By Alexandria Sage
SAN FRANCISCO (Reuters) - Tesla Inc's (TSLA.O) $1.2 billion share and convertible debt offering on Friday demonstrates once again the unflagging ability by the luxury electric carmaker and its high-profile head, Elon Musk, to tap Wall Street for sorely needed cash.
In its second such capital raise in the past 12 months, the Silicon Valley company offered stock and convertible notes, roughly 20 percent more than it planned but less than what investors had generally been expecting, ahead of the launch of its crucial Model 3 sedan,
Tesla's stock was up slightly to $262.42 in afternoon trade on the Nasdaq.
The capital raise removed "an overhang on the stock," in the eyes of investors, wrote analyst Jamie Albertine of Consumer Edge Research, given uncertainty over how Tesla would meet its robust spending needs, from the Model 3 to its massive battery factory in Nevada.
More broadly, the successful offering underscores the ability of Musk to convince Wall Street over and over of his long-term vision - that Tesla will someday become a carbon-free energy and transportation heavyweight.
Despite facing major financial hurdles, and the dilutive nature of stock sales, the triumphant offering confounds Tesla skeptics, who point to the loss-marking company's $42.37 billion market capitalization - greater than that of Nissan Motor Co Ltd <7201.T>, which reported a profit of $4.7 billion last year.
Tesla's plan to spend $2 billion-$2.5 billion in the first half of 2017 in capital expenditures ahead of the July Model 3 launch left little cushion with $3.39 billion on the books in cash and cash equivalents at the end of 2016.

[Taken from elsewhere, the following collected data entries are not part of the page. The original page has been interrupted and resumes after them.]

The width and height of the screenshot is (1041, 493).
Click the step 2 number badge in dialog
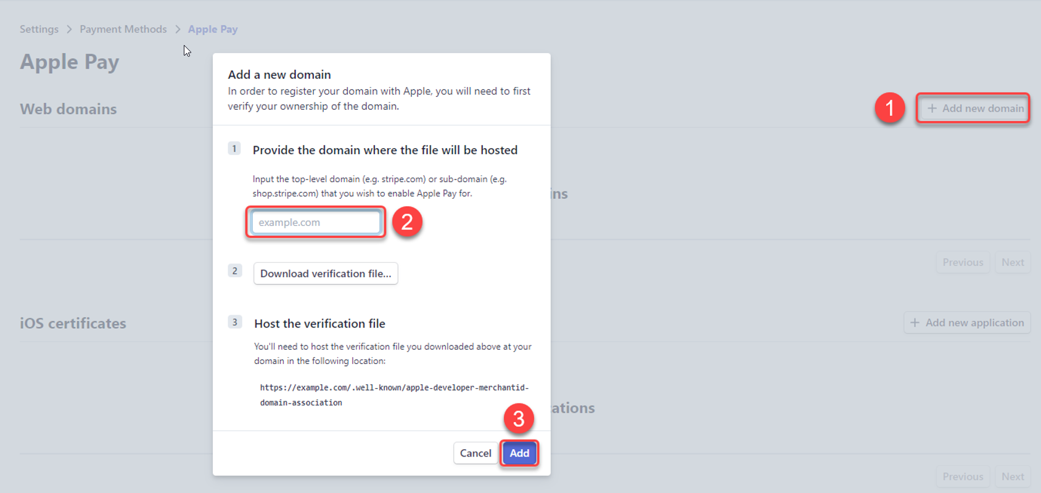click(234, 271)
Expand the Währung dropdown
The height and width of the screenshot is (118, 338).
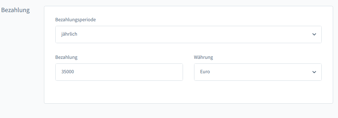pyautogui.click(x=258, y=72)

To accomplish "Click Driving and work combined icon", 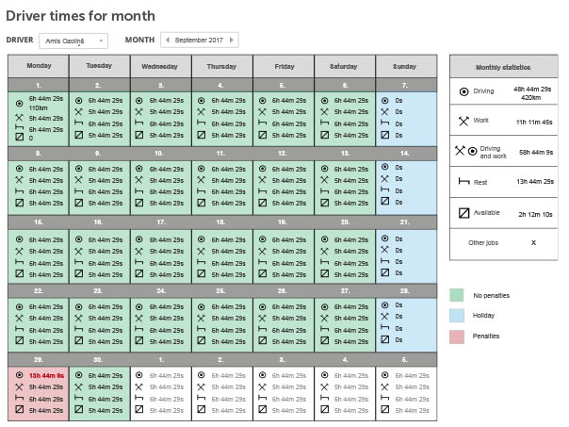I will coord(466,151).
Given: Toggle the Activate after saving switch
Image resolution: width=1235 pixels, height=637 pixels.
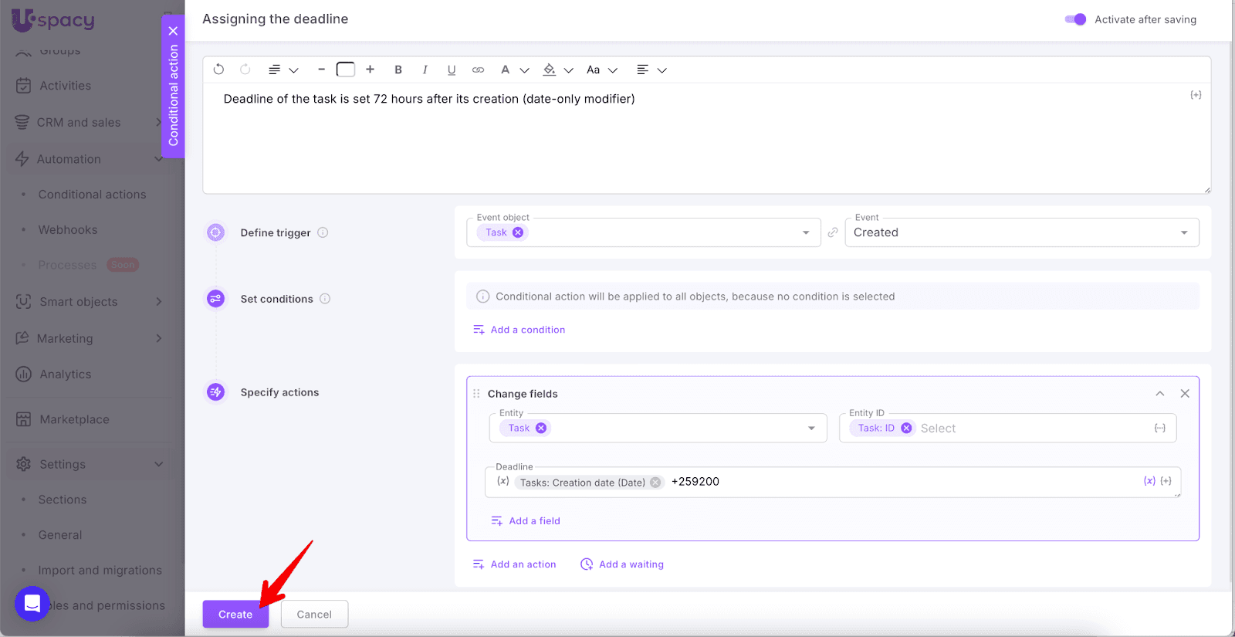Looking at the screenshot, I should (1075, 19).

"Liquidity and cash burn remain key near-term risks, and investors may grow weary of continued raises as this is the second capital raise in a year," wrote UBS analyst Colin Langan.
The bulk of Friday's offering, or $850 million, came from convertible senior notes due 2022, with $350 million raised from the sale of 1.3 million common shares at $262 apiece. (http://bit.ly/2n5Bf8C)
That was higher than the $250 million in stock and $750 million in notes the company said it expected to sell.
Musk, already the company's top shareholder with a stake of about 21 percent as of December, bought 95,420 common shares for $25 million in the latest stock sale, Tesla said.
The 1.3 million shares sold represents about 0.8 percent of Tesla's outstanding shares as of Dec. 31.